[TASK INSTRUCTIONS] Convert these rows into a Markdown table with two columns, Row and Line, giving each non-blank line its own entry numbered in order and leaving out blank lines. Omit the pictures from the table.

[DATASET CONTENT]
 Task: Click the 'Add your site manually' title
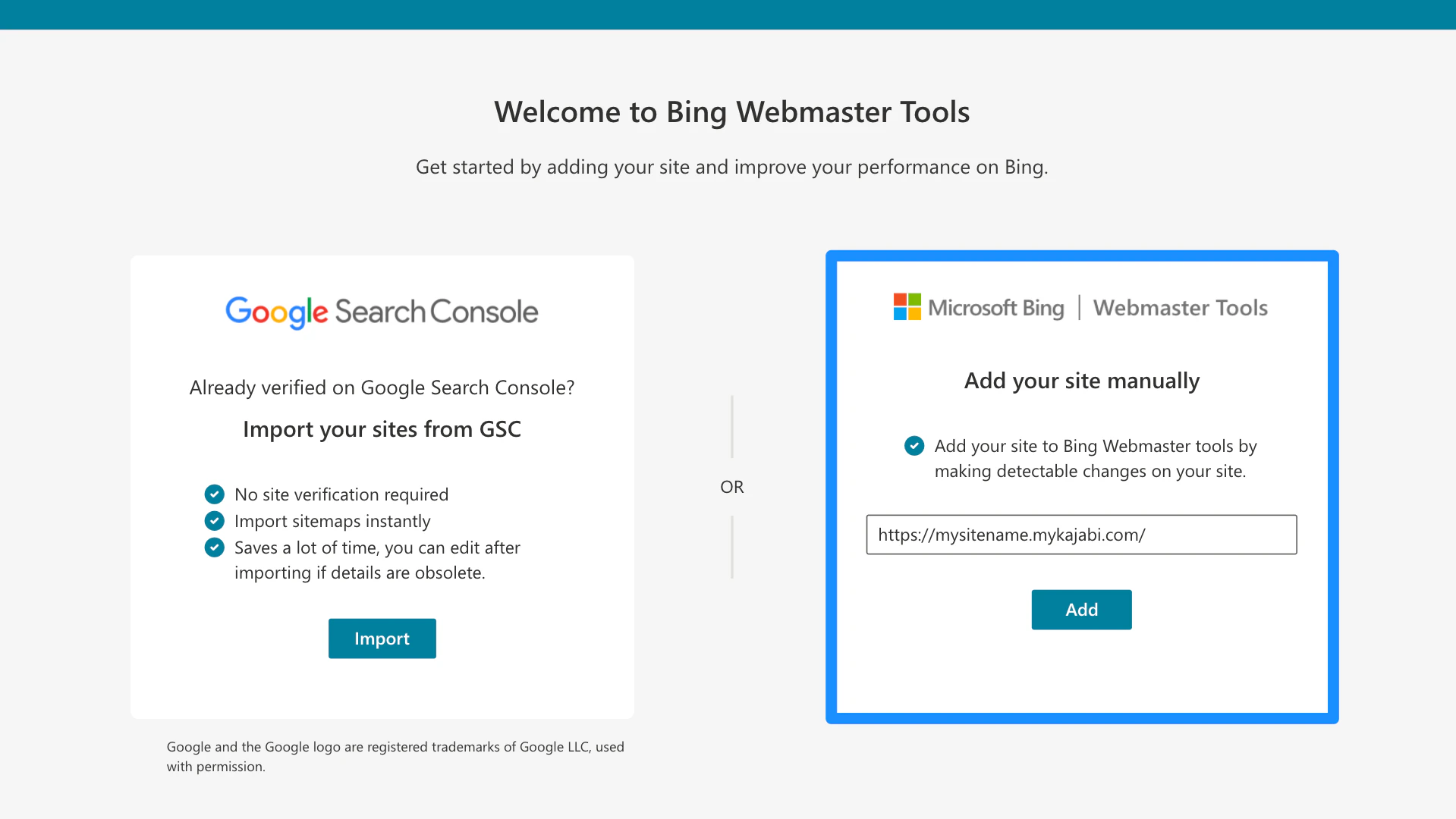coord(1081,380)
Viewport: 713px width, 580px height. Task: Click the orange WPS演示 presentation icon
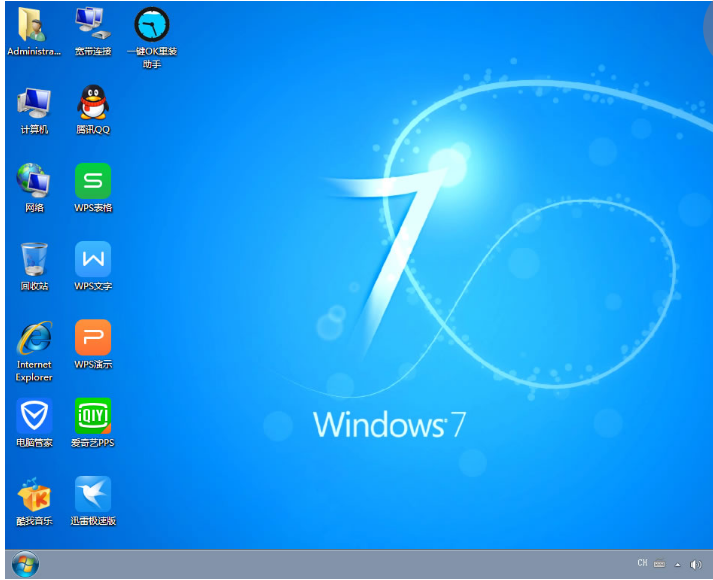92,338
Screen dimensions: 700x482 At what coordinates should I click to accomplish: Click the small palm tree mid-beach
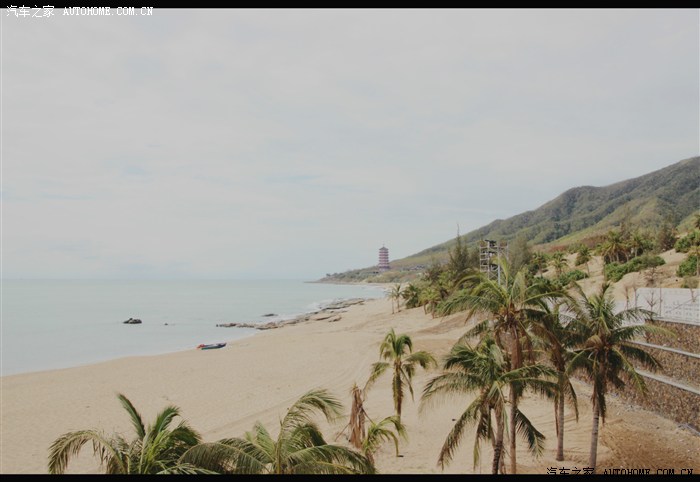(x=399, y=365)
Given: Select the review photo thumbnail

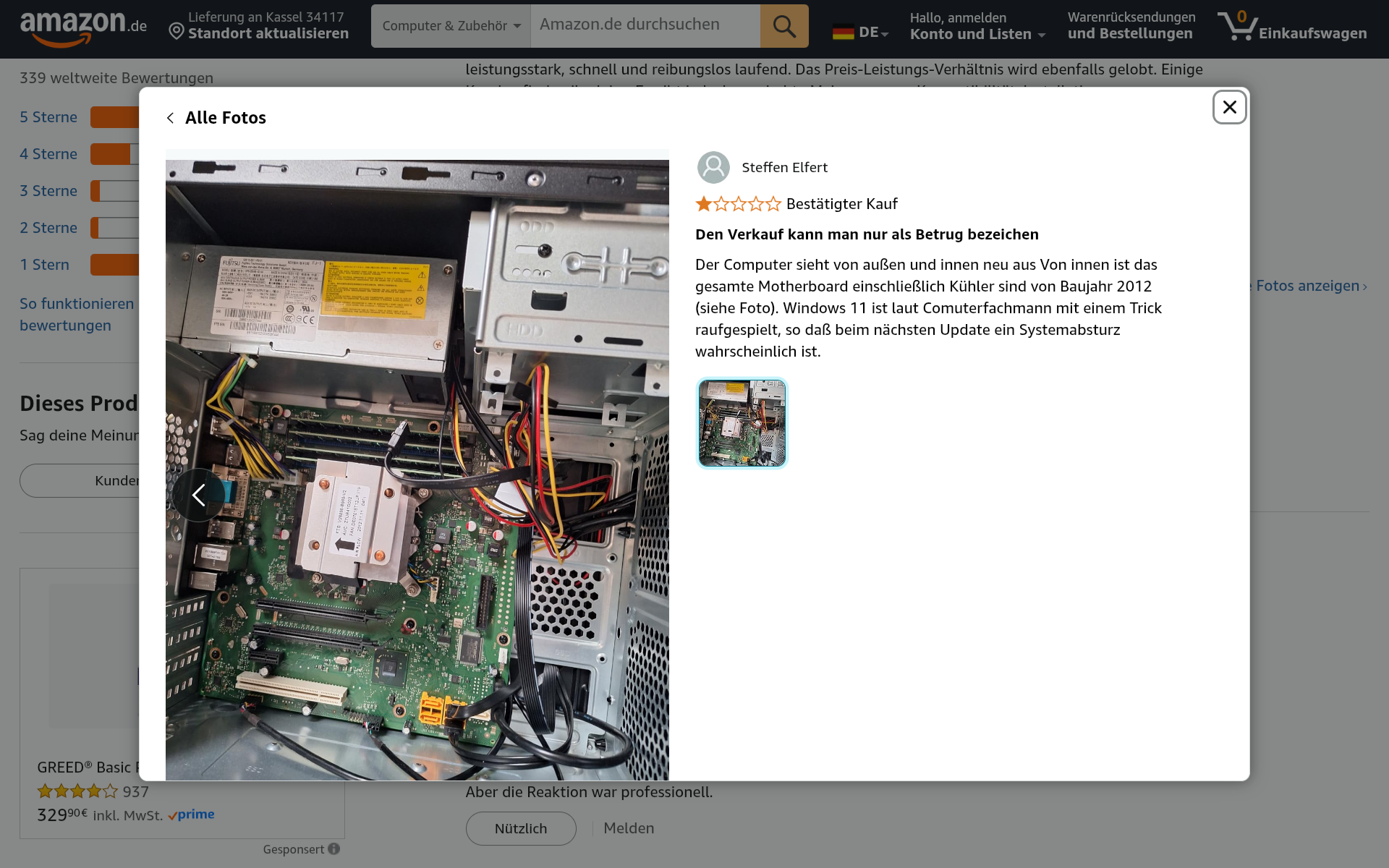Looking at the screenshot, I should (742, 423).
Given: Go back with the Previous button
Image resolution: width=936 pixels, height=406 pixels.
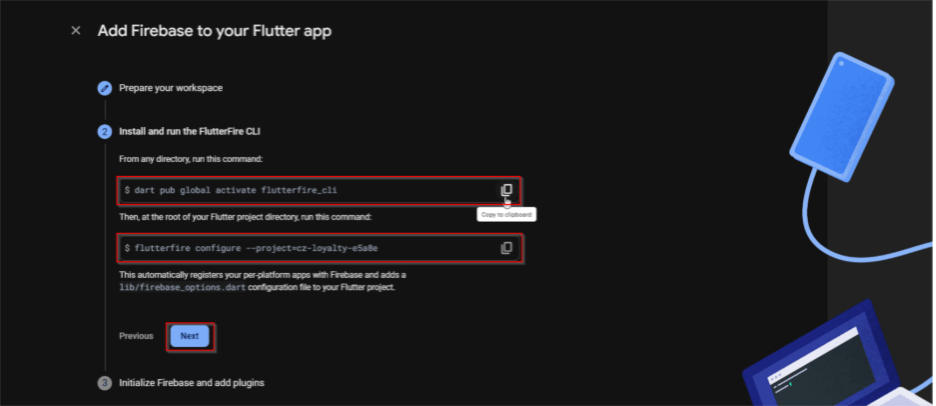Looking at the screenshot, I should [x=136, y=336].
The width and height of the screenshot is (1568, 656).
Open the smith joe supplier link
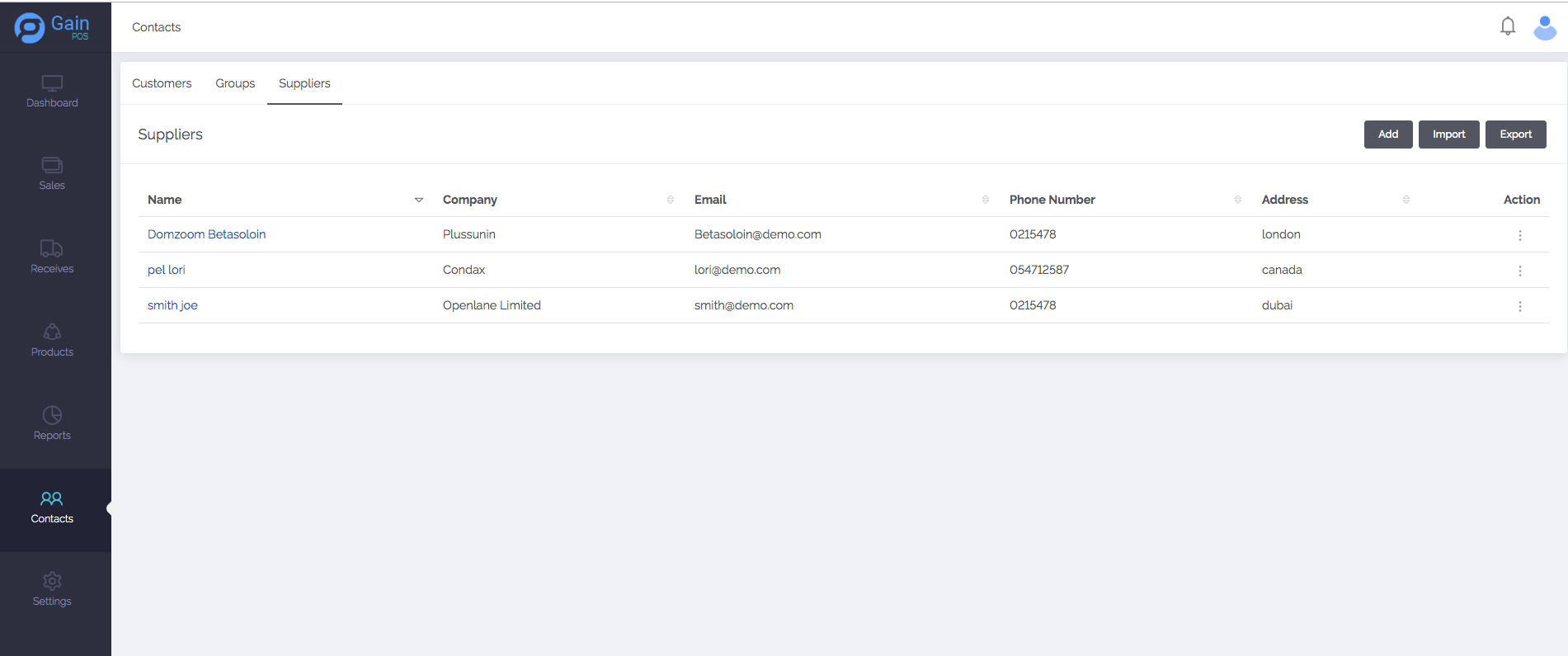tap(172, 305)
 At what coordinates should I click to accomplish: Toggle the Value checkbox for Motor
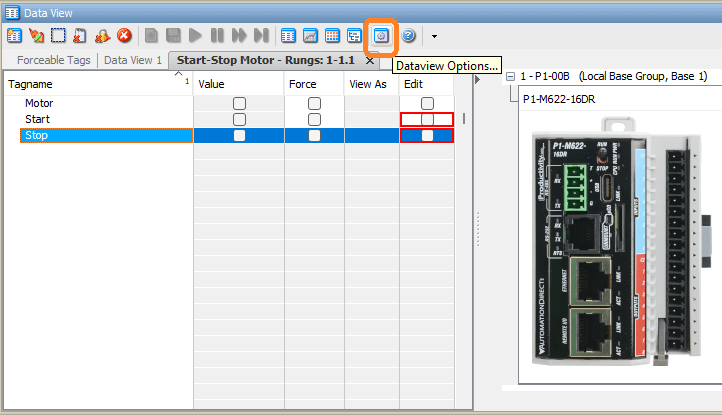pyautogui.click(x=239, y=103)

[TASK SOLUTION]
| Row | Line |
|---|---|
| 1 |  Task: Click the 'Add your site manually' title |
| 2 | coord(1081,380) |
| 3 | Viewport: 713px width, 580px height. Task: Click the orange WPS演示 presentation icon |
| 4 | 92,338 |
| 5 | Screen dimensions: 700x482 At what coordinates should I click to accomplish: Click the small palm tree mid-beach |
| 6 | (x=399, y=365) |
| 7 | Given: Select the review photo thumbnail |
| 8 | Looking at the screenshot, I should (742, 423). |
| 9 | Given: Go back with the Previous button |
| 10 | Image resolution: width=936 pixels, height=406 pixels. |
| 11 | Looking at the screenshot, I should [x=136, y=336]. |
| 12 | The width and height of the screenshot is (1568, 656). |
| 13 | Open the smith joe supplier link |
| 14 | tap(172, 305) |
| 15 |  At what coordinates should I click to accomplish: Toggle the Value checkbox for Motor |
| 16 | pyautogui.click(x=239, y=103) |